Timeline of opposition
- On 17 December 2003, the Education and Manpower Bureau raised the prospect of a cut in the 2004 education funding.
- After passage of the amended bill, around 80 Anglican schools incorporated their boards as limited liability companies. The authorities of these 80 schools were then transferred to 2 limited liability companies set up by the Hong Kong Anglican Church. They are: Anglican (Hong Kong) Primary Schools Council Limited and Anglican (Hong Kong) Secondary Schools Council Limited.
- On 24 May 2004, the Education and Manpower Bureau alleged that the Anglican Church had remained silent during the whole 18 months after the gazetting of the bill. Their silence, EMB said, was very puzzling.
- On 6 June 2004, the Anglican Church's Education Secretary Timothy Ha fired back in a rebuttal, saying the EMB's statement on 24 May was totally incorrect. Ha stated that the Anglican Church had clearly expressed their stance on two separate occasions, in Sponsoring Bodies Association letters sent to the Education (Amendment) Ordinance 2002 committee at Legco on 10 March and 10 October 2003 respectively. Ha further stated that the Anglican Church had also attended several Legco hearings in which the church had unmistakably stated its legal worries associated with the bill, in full attendance of EMB officials. There was no way the EMB could deny knowledge of all these facts.
- Cardinal Joseph Zen of the Catholic Church maintained that since Secretary Li had repeated the stance of the EMB like a broken record, the churches were forced to repeat their stance of "3 noes and 1 yes". 3 noes stand for, 1) This is not about democratisation or school-based management (of our schools); 2) This is not about transparency or accountability (of our schools); 3) The government's stubborn stance is not based on any consultations, discussions or any world educational trends. 1 yes stands for: The core of the matter is, the government wants the introduction of IMCs, that's their bottom line. To put it bluntly, the government wants to control every single school in Hong Kong by delegating authorities from school-sponsoring bodies to individual IMCs.
- On 5 July 2004, whilst attending an open forum organised by the Catholic Justice and Peace Committee at the St. Francis of Assisi Church in Shek Kip Mei, Cardinal Joseph Zen stated that the church would spend the next few years proving that Catholic schools could implement the spirit of the school-based management policy without the implementation of IMCs.
- On 8 July 2004, the amended Education Ordinance was passed by Legco with an 8-vote majority.
- On 11 July 2004, the Methodist Church reiterated its stance on the issue, saying that it would continue operating its schools with an open attitude, allowing teachers, parents and alumni members to be elected into its school boards. The Methodist Church stated that according to article 141 of the Basic Law, religious organisations were allowed to carry on operating schools under previous practices. The Church, it further stated, would firmly retain its current mode of operation which had been successful and effective in coordinating, leading and supporting its schools. It vehemently opposed to the mandatory setting up of IMCs at its schools and requested a Legco review that would ultimately allow different school-based management modes.

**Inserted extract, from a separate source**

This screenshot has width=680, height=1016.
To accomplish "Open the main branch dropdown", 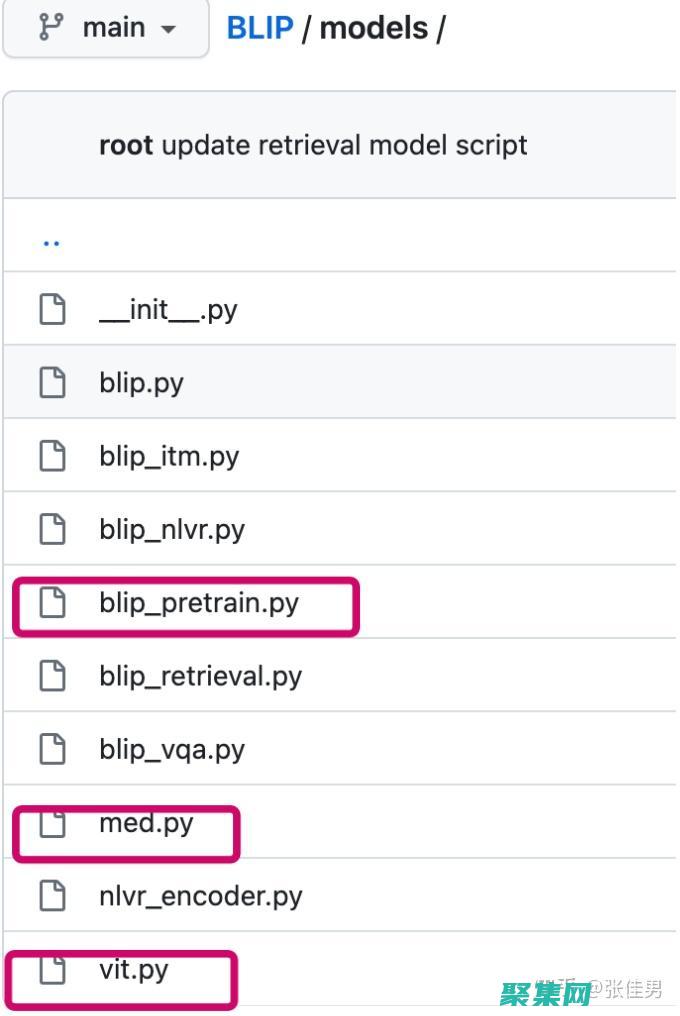I will point(107,28).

- On 10 October 2004, Timothy Ha stated that the bill was forcibly pushed through with a slim margin by the government who had amassed all the support it could muster.

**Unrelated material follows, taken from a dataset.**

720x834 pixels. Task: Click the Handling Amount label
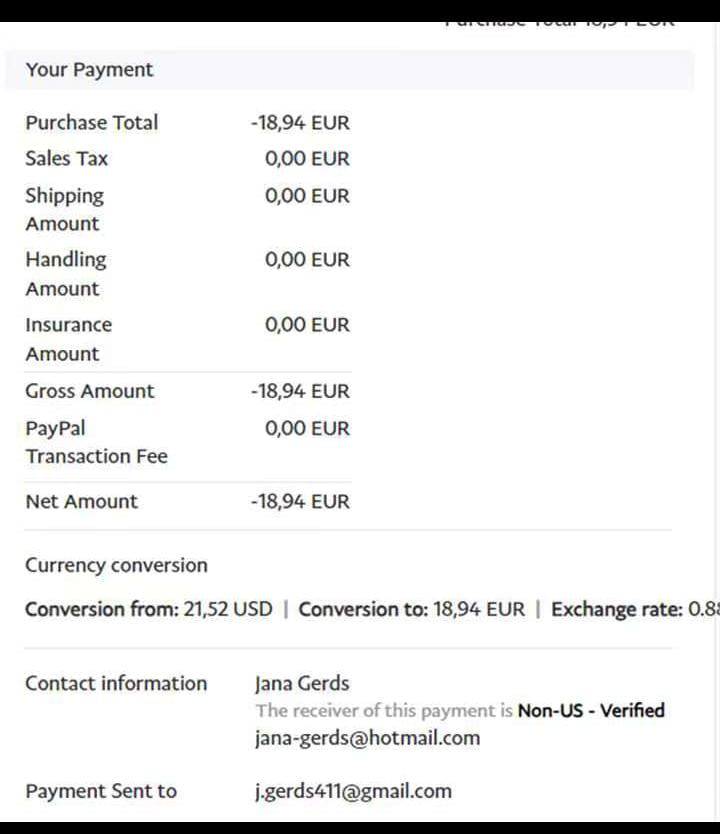65,273
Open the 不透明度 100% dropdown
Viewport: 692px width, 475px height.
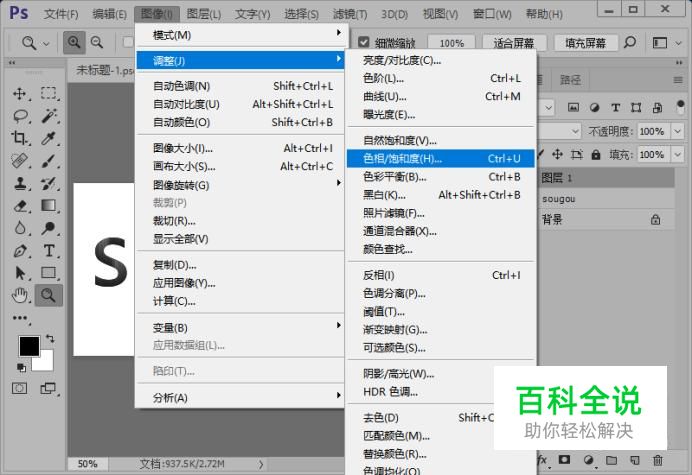(677, 131)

- In May 2005, Cardinal Zen threatened to apply for a judicial review if Legco approved extra funds for schools that set up IMCs before the 2008–09 school year. After which, EMB Secretary Arthur Li told the cardinal to "calm down".
- On 20 June 2005, Legco members met representatives of various school-sponsoring religious groups which included the Catholic, Anglican, Methodist churches as well as the Hong Kong Taoist Association who blasted the government for rewarding with "treats" schools that joined the programme.

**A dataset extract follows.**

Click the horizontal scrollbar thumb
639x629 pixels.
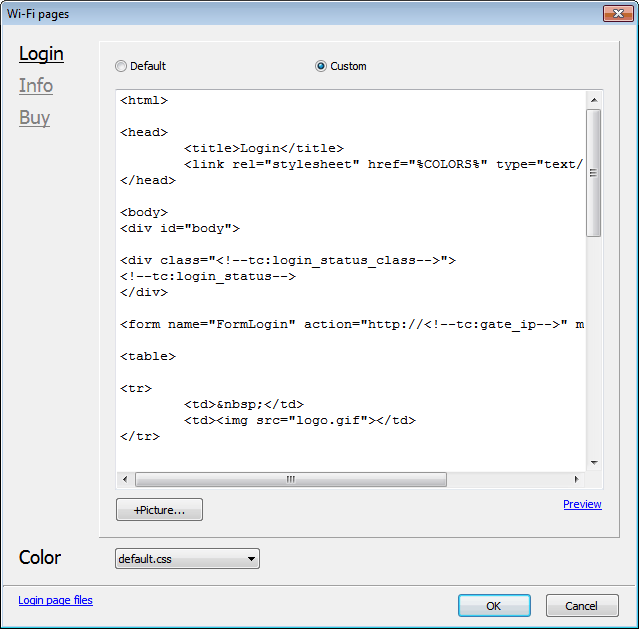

- On 16 October 2005, Principal Tse Chun-keung, the newly appointed Anglican Primary Schools Council director, stated that it was logically flawed for anyone to assume that transparency, openness and fairness would be achieved just by bringing in teachers, parents and alumni members into a school board.
- On 7 December 2005, the Catholic Diocese filed a writ for a judicial review on the amended Education Ordinance on the basis that it had violated the Basic Law.
- On 8 December 2005, Cardinal Zen stated that the Catholic Church would close and return a portion of the 97 Catholic schools to the government, if the church ultimately loses its legal battle and hence control of its church principles.
- On 12 June 2006, in the "Letter to Hong Kong" radio programme aired on the RTHK, the former Anglican Archbishop Peter Kwong stated that he hoped the school-based ordinance would not turn out to be an infamous piece of legislation because the public at large realised the ordinance contained a lot of loopholes and traps.
- From 12 to 13 October 2006, the High Court deliberated for 2 days in the judicial review of the school-based management policy.
- On 23 November 2006, the High Court ruled in favour of the Education and Manpower Bureau, saying that the Catholic Church had no absolute right in its authority over the management of its schools and that the ordinance had not violated the Basic Law.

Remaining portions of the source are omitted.